Looking at Rust, const data can contain references to const data as long as they are not circular. I don't really care though. I never put references in my const data, but instead put indexes that are relative to the base pointer of the const data. A reference is 8 bytes, so I don't want to have that in const data. An index is 1, 2 or 4 bytes depending on the size of the data. Sometimes I've even packed a 12-bit index and a 4-bit length in two bytes.
o
@Squirrel Oh really? So (in rust) the pointers inside the data segment get relocated when the executable is loaded? How does the loader know whats data and whats pointers? The linker would need to add that to the relocation data? I agree data structures with indices are the way to go. It is also easier to serialize, clone and you can (ideally) allocate everything in single block. You cannot however easily extend, join, reuse part of it.
s
I suppose they get relocated. I made an example, but don't know how to make Compiler Explorer show the relocation table. Relocations would be another reason to prefer indexes, as the relocation table adds a number of extra bytes for each pointer, and also slows down loading of the executable, and also takes up memory for the relocated copy of the const data, as opposed mapping the memory directly to the executable file. https://rust.godbolt.org/z/8YvfPr5G9
o
Ok I'm confused. Does this create a linked list inside the data segment or.. 3 list segments and links them on startup. The assembly would suggest the first, but could also be the latter, sadly it doesn't show what's actually in the data.
s
The three nodes are in the data segment. The disassembly shows that the function copies a node right out of the data segment without any further processing, showing that the pointer is already correct.
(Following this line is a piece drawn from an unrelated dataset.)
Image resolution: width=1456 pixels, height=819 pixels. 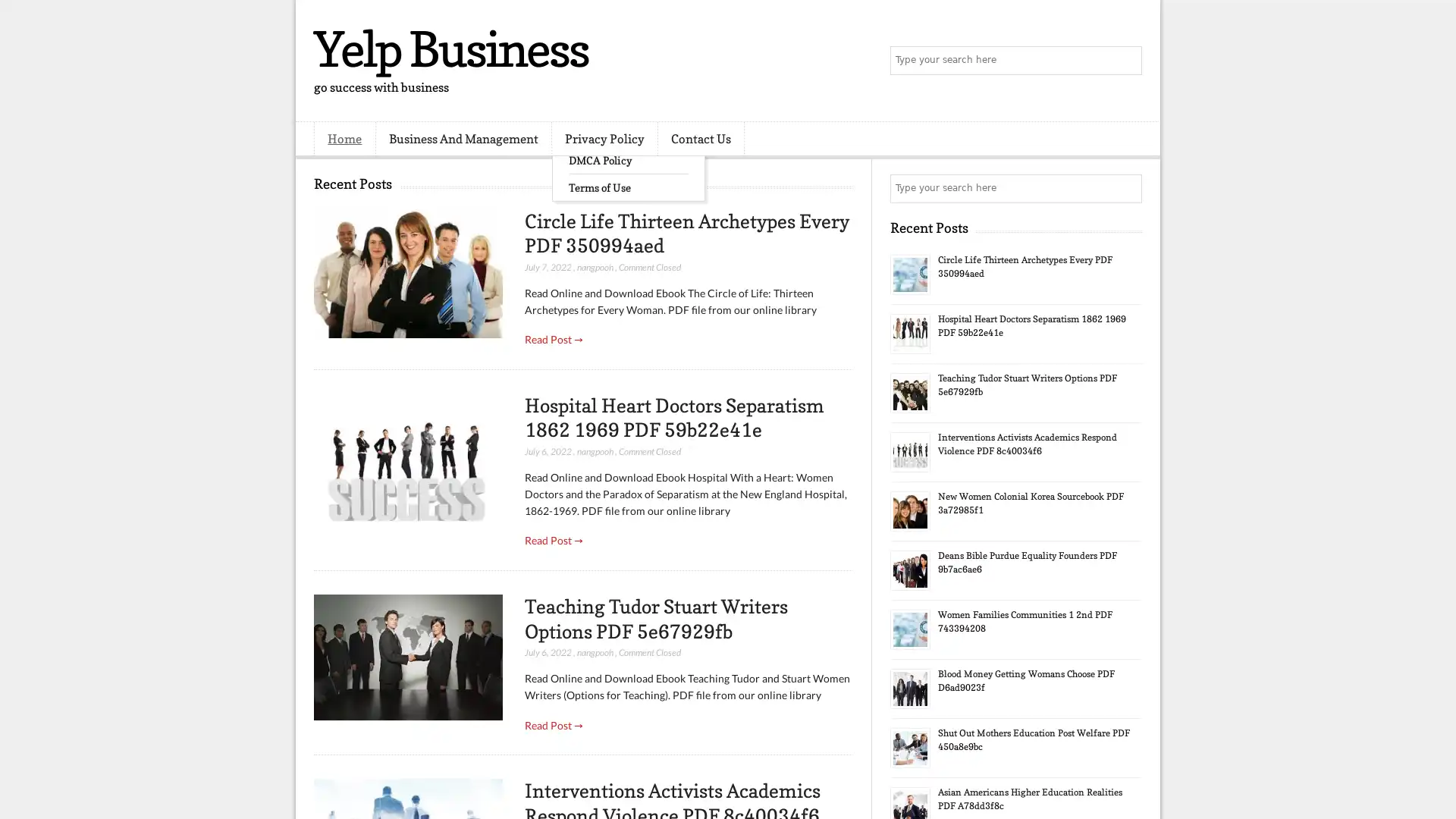 I want to click on Search, so click(x=1126, y=188).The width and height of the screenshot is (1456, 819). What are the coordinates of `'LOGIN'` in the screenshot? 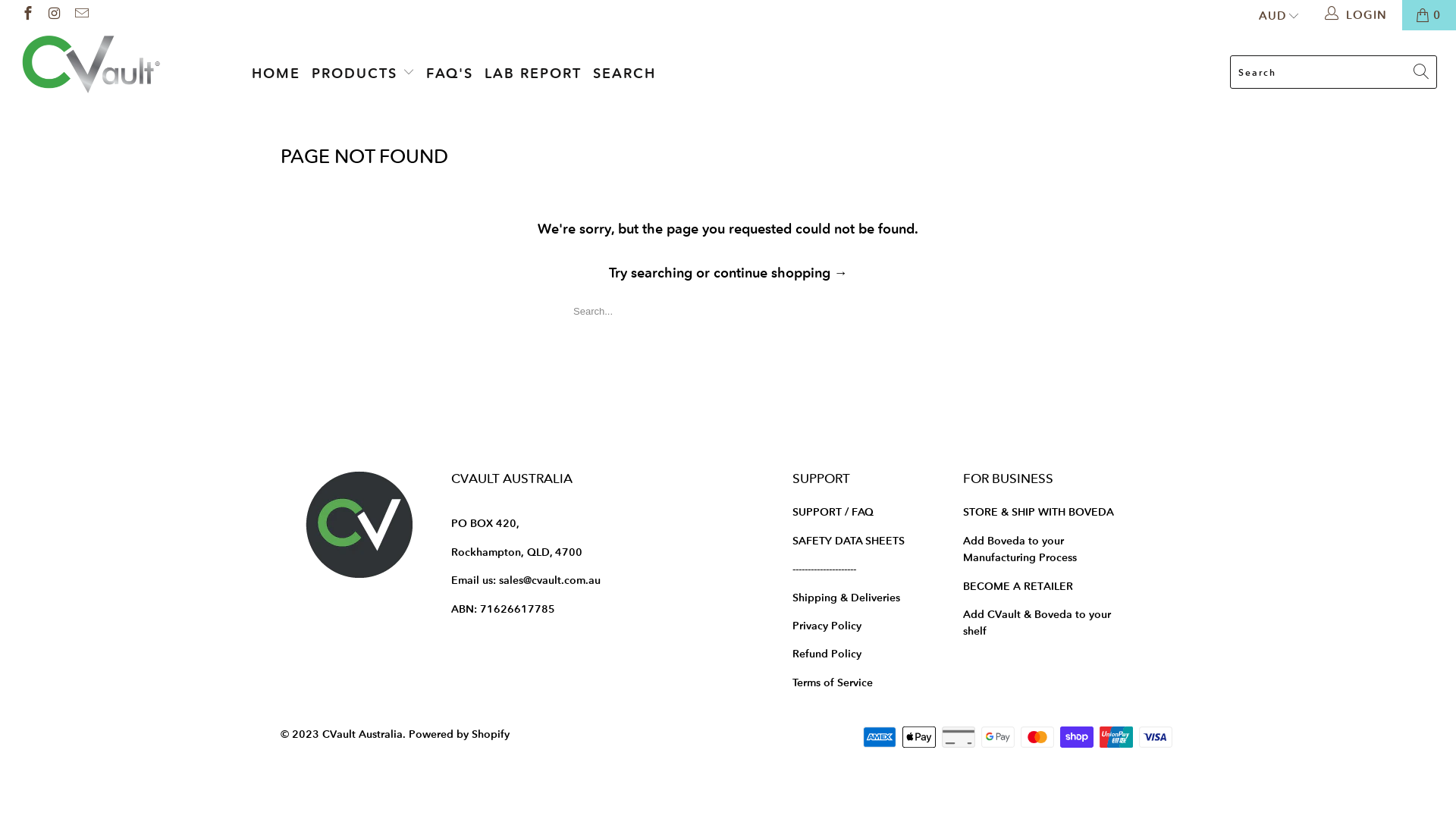 It's located at (1357, 14).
On second thought, the disassembly of the function doesn't show that clearly enough, due to optimization. Let's instead return a reference to the node, so the constant data cannot be inlined. Now you can also see the relocation being there in the form of a label in the data in the assembly. https://rust.godbolt.org/z/nYxh47def
o
I see it know, even better if you return B2 and link to B1 inside B2.
s
You can also do away with the function entirely and make the data show up in Compiler Explorer by declaring any entry points as
pub static
instead of
const
. https://rust.godbolt.org/z/o9qc8d5Y4
o
Thanks for all the feedback, I updated the blog post.. hopefully also making it more clear, what I actually want to see.
s
Those are some interesting thoughts you have added. It seems like you want to see something like the Smalltalk system, where everything is an object, and you can use one tool to edit and object, such as a drawing or a document, and then reuse the same object in your programming. The Smalltalk system solved this by not having a compile-time, but instead doing all programming in a live system. When you want to deploy it on another machine, you save an image of the heap, and that's const data that you can run on another machine without doing any processing on startup. This is what Alan Kay calls real OOP. You can find videos of Alan Kay and Dan Ingalls demonstrating it.